I like to capture these quotes because they summarise the little girl who said them and because sometimes they cut to the quick in a way more complex language just can't. The first quote I just thought was funny - the disclaimer at the end that it was Destiny's idea so she wouldn't think she was opening a restaurant named after my mortal enemy. The second quote made me deeply sad in a way I can't really communicate. I remember when cousin Stephen spent the night at Windrush and we were probably the same age as she is. The next day when he left, I can still transport myself back to that feeling of loneliness when the community you've constructed even for a day leaves. It's the same feeling I had on the last day of college or boarding school when everything's packed up, the personality of the room stripped away to leave unfriendly walls, and most people have already left and the campus is just an empty ghost - the laughter, heartache, and life removed. It's just a place where something used to be. So her comment comes on the heels of us having been back from our whirlwind trip to see some of her Aussie cousins (Dexter, Hugo, and Martha Rose) which she absolutely adored in a way that welded a smile on her face for the whole trip. Now it was over. We were back on the train track of life headed from one week to the next. She missed the larger family. She missed the community. We can try all we want but we can't be more people. So we have to get out more. We have to jump off the train when we can and explore the landscape. We need to paint a landscape that has more people.

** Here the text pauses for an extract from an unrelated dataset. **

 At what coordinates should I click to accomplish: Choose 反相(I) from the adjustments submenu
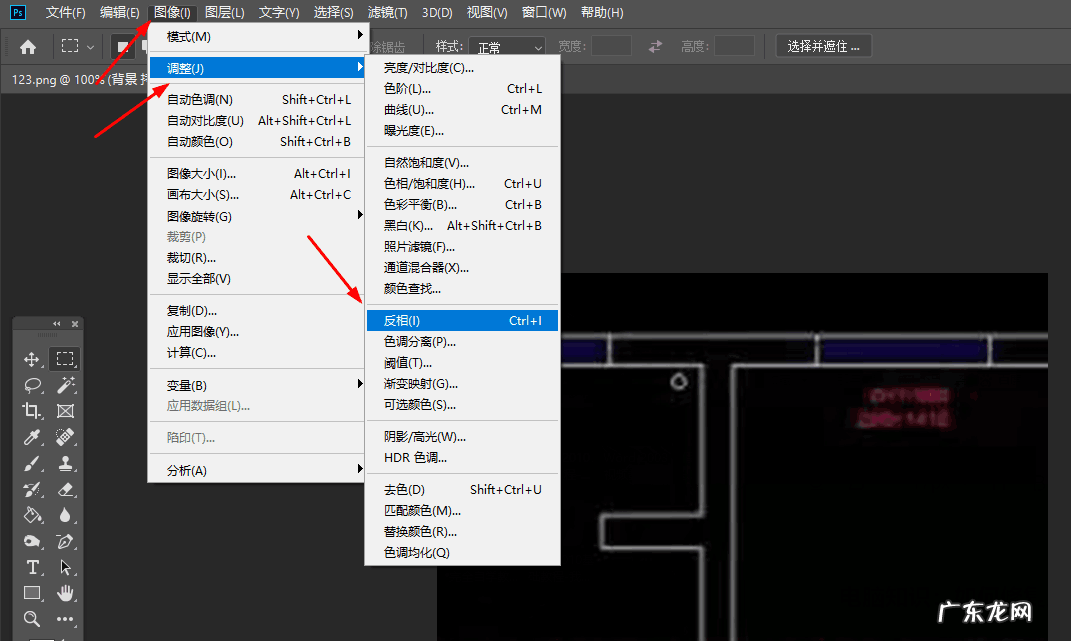click(x=460, y=321)
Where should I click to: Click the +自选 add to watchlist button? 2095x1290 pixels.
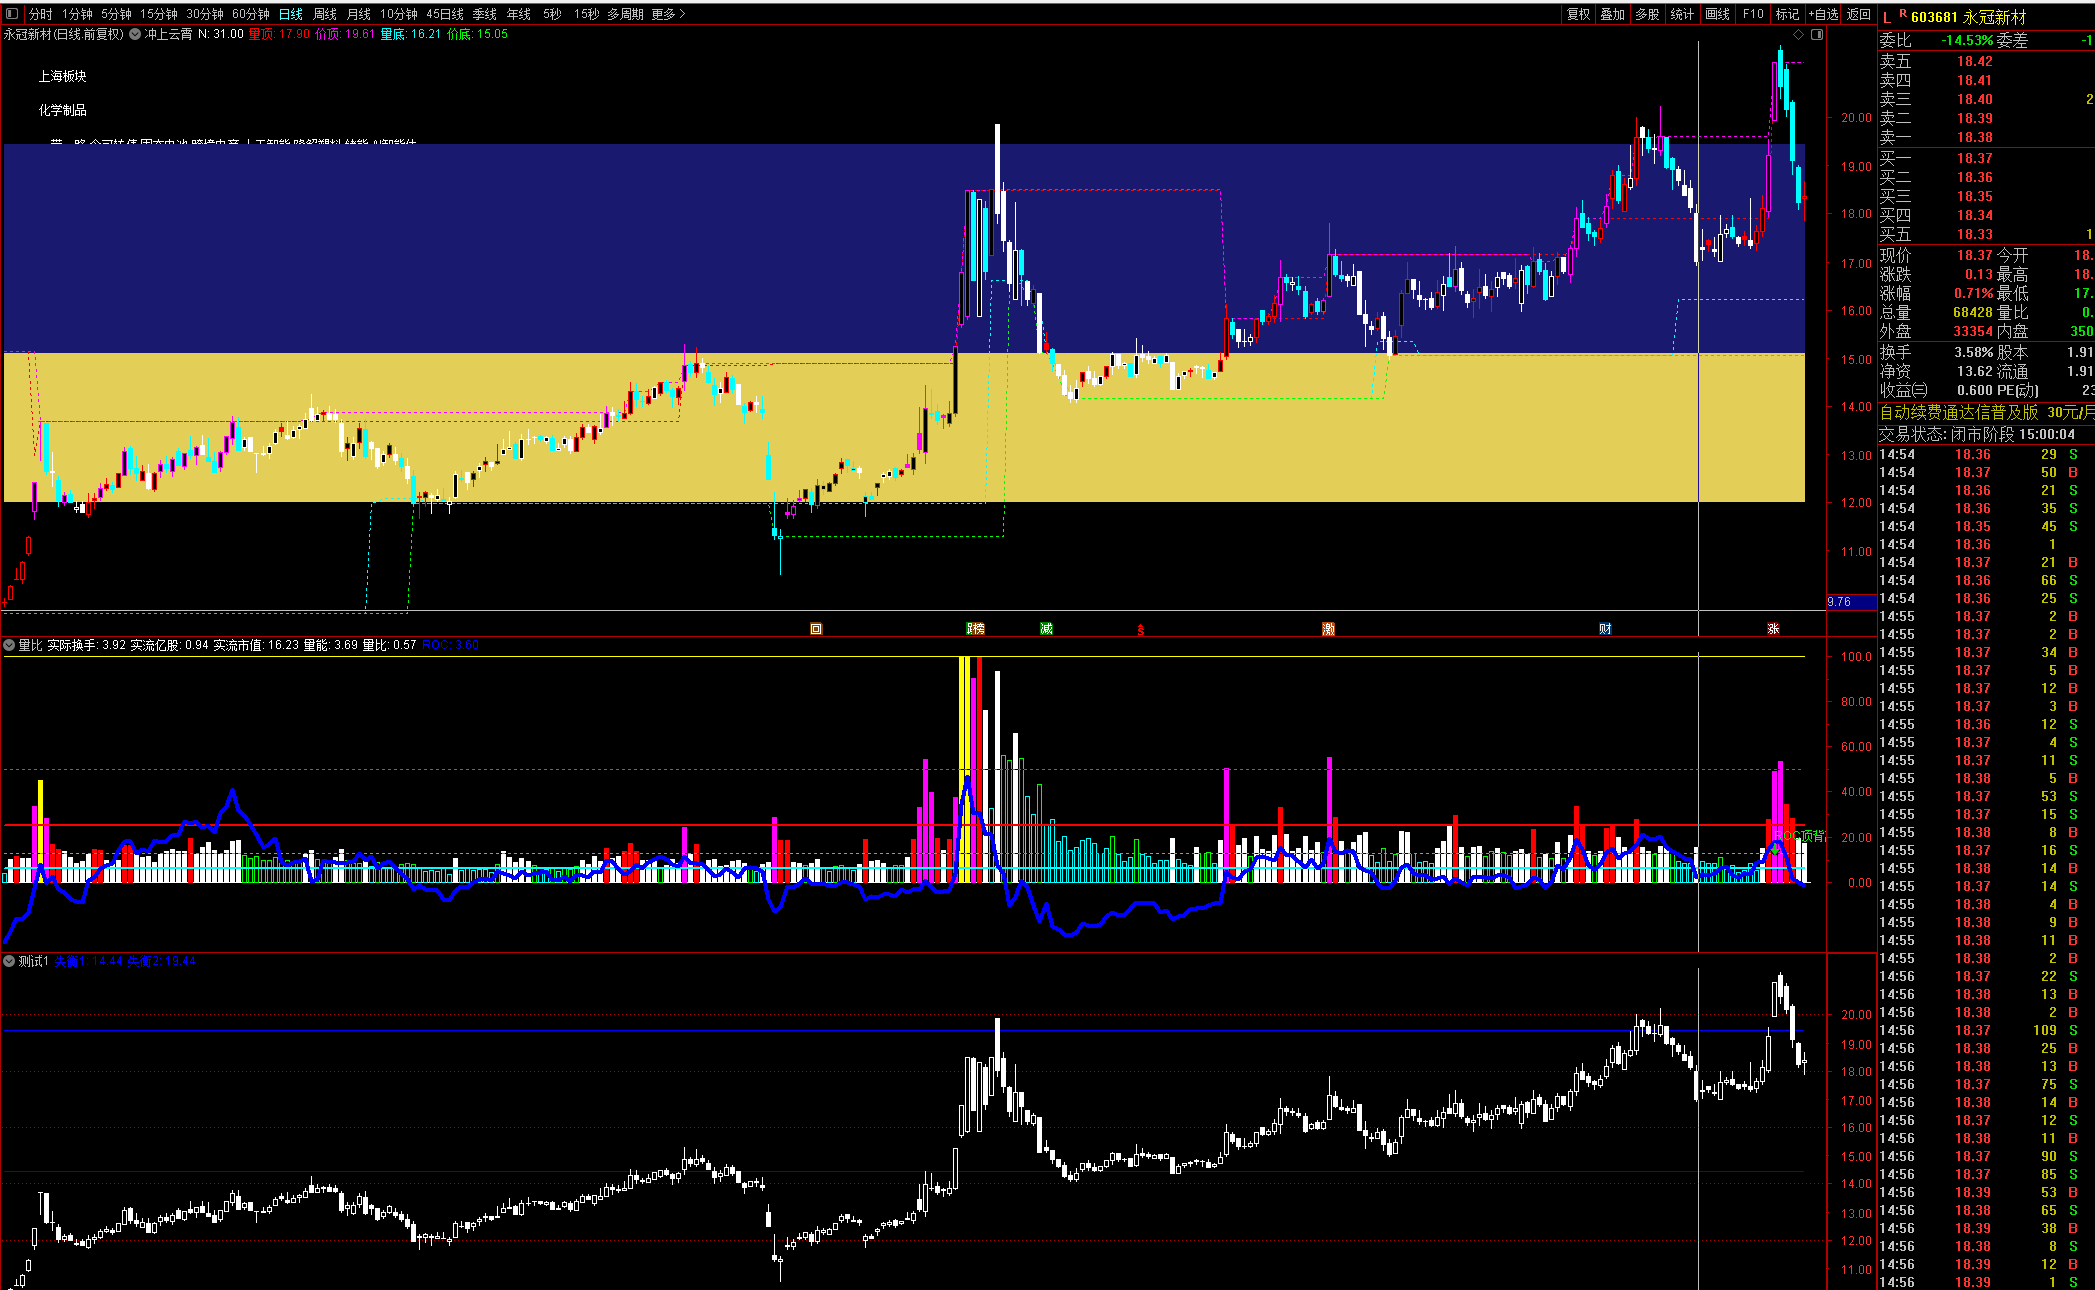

So we obviously arranged a play date but also made a pact to break out of this house, this rut, a bit more and see more people ourselves. Send us lists of babysitters.
I've quoted this before here but it bears repeating in full from Kurt Vonnegut:
"Freud said he didn’t know what women wanted. I know what women want. They want a whole lot of people to talk to. What do they want to talk about? They want to talk about everything.
What do men want? They want a lot of pals, and they wish people wouldn’t get so mad at them.
Why are so many people getting divorced today? It’s because most of us don’t have extended families anymore. It used to be that when a man and a woman got married, the bride got a lot more people to talk to about everything. The groom got a lot more pals to tell dumb jokes to.
A few Americans, but very few, still have extended families. The Navahos. The Kennedys.But most of us, if we get married nowadays, are just one more person for the other person. The groom gets one more pal, but it’s a woman. The woman gets one more person to talk to about everything, but it’s a man.
When a couple has an argument, they may think it’s about money or power or sex, or how to raise the kids, or whatever. What they’re really saying to each other, though, without realizing it, is this:“You are not enough people!”
I met a man in Nigeria one time, an Ibo who has six hundred relatives he knew quite well. His wife had just had a baby, the best possible news in any extended family.
They were going to take it to meet all its relatives, Ibos of all ages and sizes and shapes. It would even meet other babies, cousins not much older than it was. Everybody who was big enough and steady enough was going to get to hold it, cuddle it, gurgle to it, and say how pretty it was, or handsome.
Wouldn't you have loved to be that baby?”